Although the incidence of litigated claims has significantly decreased since 2001 following the advent of tort law reform, the number of patient complaints, investigations by Medical Boards, Complaint Commissions, the Coroner and other bodies has exponentially increased.

It is essential that you notify us of the following matters:

  • Any patient complaint, however trivial in nature, because of the potential for it to escalate. If properly managed, most complaints can be resolved at an early stage. Most importantly, relatively few complaints progress to disciplinary action.
  • Receipt of a request for information from the Medical Board or Complaints Commission (eg HCCC/OHR/HSC/HQCC), even if you are not named as a party to the complaint. This is because the Board and Commission have the power to broaden the scope of an investigation, to examine the conduct or treatment provided by other medical practitioners (notwithstanding that the complaint may have originally been made against a hospital or an individual only).
  • A request to provide a statement or report to the Coroner or Police.
    Although the majority of Coronial and Police Investigations do not proceed to hearing, it is important for us to check your response. We can ensure that it accurately reflects your role in the management and treatment of the patient.
  • If you are contacted by Medicare in relation to your billing practices (about the treatment provided to an individual patient, or the use of item numbers for a particular service). We can assist you in responding to a Medicare investigation, which may reduce the likelihood of it proceeding to a hearing or determination.

In summary, you should contact us in relation to:

1.   Adverse outcomes (where no claim has been made)

Adverse outcomes resulting from the diagnosis, management or treatment of a patient, which may have, or may be construed as, having contributed to:

  • unanticipated death;
  • diminished lifespan;
  • any major unanticipated foetal damage;
  • amputation;
  • loss or impairment of one or more of the senses;
  • loss or impairment of any other bodily function;
  • diminished mobility or paralysis; or
  • disfigurement.

2.   Clinical incidents (which are likely to become claims)

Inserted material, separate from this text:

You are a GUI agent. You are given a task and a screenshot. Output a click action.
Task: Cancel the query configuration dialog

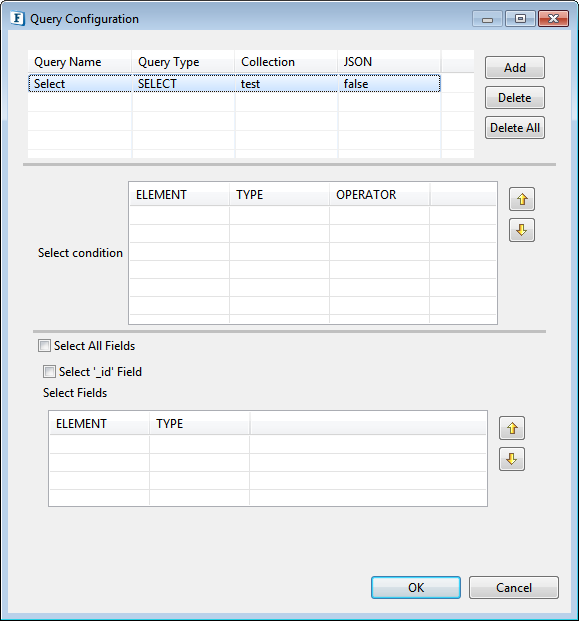514,588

Any threat of action or other communication indicating patient dissatisfaction with the services rendered, or the fees charged for services, which may include:

  • a complaint from the patient or a third party representing the patient, about the diagnosis, treatment or management of the patient;
  • a letter from a patient's solicitors seeking a report about an adverse outcome;
  • a patient requesting a copy of their records;
  • a Coronial inquest into the death of a patient in your care; or
  • an anticipated complication arising from services rendered.

3.   Claims (a demand for compensation or monetary damages)

A claim is either:

  • a written or verbal demand for compensation or monetary damages; or
  • a threat of legal action as a result of treatment, or failure to treat.

4.   Other matters

These may include matters arising out of those incidents already listed and include:

  • Disciplinary and Registration matters;
  • Complaints Commissions (eg HCCC/OHR/HSC/HQCC) enquiries;
  • Medical Board enquiries; or
  • Medicare and Professional Services Review matters.